IBM advanced its status as a blockchain leader Tuesday with the launch of a supply chain platform designed to streamline flows among buyers, sellers, and financiers in the pharmaceuticals space. The Yijian Blockchain Technology Application System – built in a partnership between IBM and Hejia, a Chinese supply chain management company – seeks to eliminate some of the financing problems faced by the country’s pharmaceutical retailers. Specifically, it targets the country’s underdeveloped credit evaluation system, which it argues can make it difficult to raise short-term working capital.

The platform is designed to bring greater transparency into supply chain networks by tracking the flow of drugs, encrypting trading records and offering an easier means of authenticating transactions. The end goal is to reduce the time small retailers must wait to be paid after delivering medicine to hospitals – which currently can be as high as 60 to 90 days. Overall, Ramesh Gopinath, vice president of Blockchain Solutions at IBM, said that the use case offers an ideal example of how the company’s enterprise blockchain platform can smooth multi-party transaction processes.

He told CoinDesk:

“Blockchain is perfect for the kind of flow that happens between three parties. It’s not a random thing, we see a pattern of this appearing again and again.”

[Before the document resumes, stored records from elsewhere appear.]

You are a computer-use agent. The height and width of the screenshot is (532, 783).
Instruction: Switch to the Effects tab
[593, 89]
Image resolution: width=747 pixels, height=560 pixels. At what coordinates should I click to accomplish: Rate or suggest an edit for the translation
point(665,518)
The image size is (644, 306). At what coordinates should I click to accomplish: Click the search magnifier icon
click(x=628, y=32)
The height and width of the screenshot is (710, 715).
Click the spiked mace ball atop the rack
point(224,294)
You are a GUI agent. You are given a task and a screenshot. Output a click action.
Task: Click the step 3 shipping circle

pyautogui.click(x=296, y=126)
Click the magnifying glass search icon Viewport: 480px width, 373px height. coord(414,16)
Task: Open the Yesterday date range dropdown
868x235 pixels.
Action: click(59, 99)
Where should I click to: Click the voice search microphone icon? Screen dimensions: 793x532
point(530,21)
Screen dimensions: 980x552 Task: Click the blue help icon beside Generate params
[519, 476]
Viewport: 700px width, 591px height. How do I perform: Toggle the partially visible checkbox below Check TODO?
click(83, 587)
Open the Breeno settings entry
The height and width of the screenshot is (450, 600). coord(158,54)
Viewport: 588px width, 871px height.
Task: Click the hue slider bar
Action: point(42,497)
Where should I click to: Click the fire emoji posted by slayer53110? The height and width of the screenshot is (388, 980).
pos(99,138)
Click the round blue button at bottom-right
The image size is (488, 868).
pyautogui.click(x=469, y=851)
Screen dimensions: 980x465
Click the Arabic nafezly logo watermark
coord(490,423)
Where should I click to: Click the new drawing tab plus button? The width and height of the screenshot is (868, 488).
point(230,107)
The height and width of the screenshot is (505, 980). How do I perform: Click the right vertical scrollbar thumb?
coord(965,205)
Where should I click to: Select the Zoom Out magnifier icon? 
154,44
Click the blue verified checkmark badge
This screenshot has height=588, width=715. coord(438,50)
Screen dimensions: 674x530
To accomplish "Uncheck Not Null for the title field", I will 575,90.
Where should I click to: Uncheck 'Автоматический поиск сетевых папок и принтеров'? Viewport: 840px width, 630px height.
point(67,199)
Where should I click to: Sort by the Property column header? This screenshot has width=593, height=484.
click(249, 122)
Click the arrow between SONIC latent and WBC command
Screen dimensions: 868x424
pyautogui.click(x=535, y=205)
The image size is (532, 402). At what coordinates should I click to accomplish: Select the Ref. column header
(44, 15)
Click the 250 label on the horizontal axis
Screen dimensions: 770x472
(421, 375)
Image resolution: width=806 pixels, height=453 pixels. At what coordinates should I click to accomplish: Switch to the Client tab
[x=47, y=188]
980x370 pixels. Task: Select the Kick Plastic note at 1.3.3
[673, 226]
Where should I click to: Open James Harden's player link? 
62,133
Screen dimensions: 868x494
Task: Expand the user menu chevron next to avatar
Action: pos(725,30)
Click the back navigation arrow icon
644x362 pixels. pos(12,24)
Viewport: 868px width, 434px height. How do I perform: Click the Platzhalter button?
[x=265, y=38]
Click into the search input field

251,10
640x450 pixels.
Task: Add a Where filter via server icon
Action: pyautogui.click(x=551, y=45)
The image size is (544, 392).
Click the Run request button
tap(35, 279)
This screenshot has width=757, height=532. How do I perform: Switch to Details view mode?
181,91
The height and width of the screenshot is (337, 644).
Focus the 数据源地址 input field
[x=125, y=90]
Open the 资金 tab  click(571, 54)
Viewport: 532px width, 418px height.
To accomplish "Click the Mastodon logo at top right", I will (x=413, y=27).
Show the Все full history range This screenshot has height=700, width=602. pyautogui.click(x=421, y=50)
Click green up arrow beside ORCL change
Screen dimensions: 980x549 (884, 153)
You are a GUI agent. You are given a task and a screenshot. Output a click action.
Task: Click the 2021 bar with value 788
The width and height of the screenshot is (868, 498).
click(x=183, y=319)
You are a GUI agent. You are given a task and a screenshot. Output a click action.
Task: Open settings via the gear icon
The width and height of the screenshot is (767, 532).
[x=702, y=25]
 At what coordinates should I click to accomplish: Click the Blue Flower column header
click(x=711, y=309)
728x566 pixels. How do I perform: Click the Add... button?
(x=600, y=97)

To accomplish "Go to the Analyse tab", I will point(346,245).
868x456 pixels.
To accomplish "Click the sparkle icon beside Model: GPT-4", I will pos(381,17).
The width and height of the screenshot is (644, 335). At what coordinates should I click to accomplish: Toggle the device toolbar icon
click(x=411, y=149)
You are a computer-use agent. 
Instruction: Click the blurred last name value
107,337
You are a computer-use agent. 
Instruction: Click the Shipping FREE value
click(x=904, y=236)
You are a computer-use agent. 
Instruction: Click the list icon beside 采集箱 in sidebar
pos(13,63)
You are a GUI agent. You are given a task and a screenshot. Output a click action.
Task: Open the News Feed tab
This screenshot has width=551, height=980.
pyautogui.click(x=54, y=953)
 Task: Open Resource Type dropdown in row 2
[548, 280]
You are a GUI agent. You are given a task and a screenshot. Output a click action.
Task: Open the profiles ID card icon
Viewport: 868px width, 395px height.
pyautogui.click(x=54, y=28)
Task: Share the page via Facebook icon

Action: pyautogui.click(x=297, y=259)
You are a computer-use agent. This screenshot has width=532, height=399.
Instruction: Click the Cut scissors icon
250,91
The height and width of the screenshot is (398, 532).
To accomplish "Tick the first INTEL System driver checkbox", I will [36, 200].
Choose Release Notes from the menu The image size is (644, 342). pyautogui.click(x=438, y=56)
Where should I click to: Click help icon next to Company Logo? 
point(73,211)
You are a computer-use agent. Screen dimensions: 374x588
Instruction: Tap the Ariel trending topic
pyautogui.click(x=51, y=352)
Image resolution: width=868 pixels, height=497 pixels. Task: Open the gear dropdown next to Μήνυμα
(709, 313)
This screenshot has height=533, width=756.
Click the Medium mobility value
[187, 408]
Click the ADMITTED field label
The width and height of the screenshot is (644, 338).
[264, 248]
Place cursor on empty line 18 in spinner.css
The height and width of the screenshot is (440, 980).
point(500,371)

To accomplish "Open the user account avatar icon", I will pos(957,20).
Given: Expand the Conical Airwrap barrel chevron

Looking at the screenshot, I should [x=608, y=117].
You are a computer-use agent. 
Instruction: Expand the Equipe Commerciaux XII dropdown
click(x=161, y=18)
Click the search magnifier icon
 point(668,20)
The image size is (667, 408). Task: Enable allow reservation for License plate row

Initially, the Yijian system will be implemented on a test basis by one pharmaceutical retailer, one hospital, and one bank, but plans are in place to expand in July to create a farther-reaching network. Leng Tianhui, board chairman of Hejia, emphasized in statements that he expects the platform to be adopted far beyond just the pharmaceuticals sector in China.

Eyes on China

Yet, the Yijian platform’s launch also strengthens IBM’s positioning in China – it has now rolled out five different solutions in the world’s second-largest economy in the last 12 months. In March, the technology giant announced the creation of a green asset management platform designed to help companies develop, manage and trade carbon assets more efficiently under China’s carbon emissions quota scheme. Further, in January, it teamed up with the Postal Savings Bank of China to launch a blockchain asset custody system.

As far back as 2016, this strategy could already be observed, as IBM partnered with UnionPay – China’s largest payment credit card processor – to roll out a blockchain platform facilitating the exchange of user loyalty points in September. It also launched a pilot in conjunction Walmart to move China’s pork industry supply chain on to a blockchain in October. Still, Gopinath said that IBM’s focus on China is a function of the availability of pertinent use cases and local partners.

“I wouldn’t calculate this as ‘OK, we have a concerted effort to do something in China’,” he said, adding:

“It’s more like there are all these classic, what I would call, great uses cases starting up in different places.”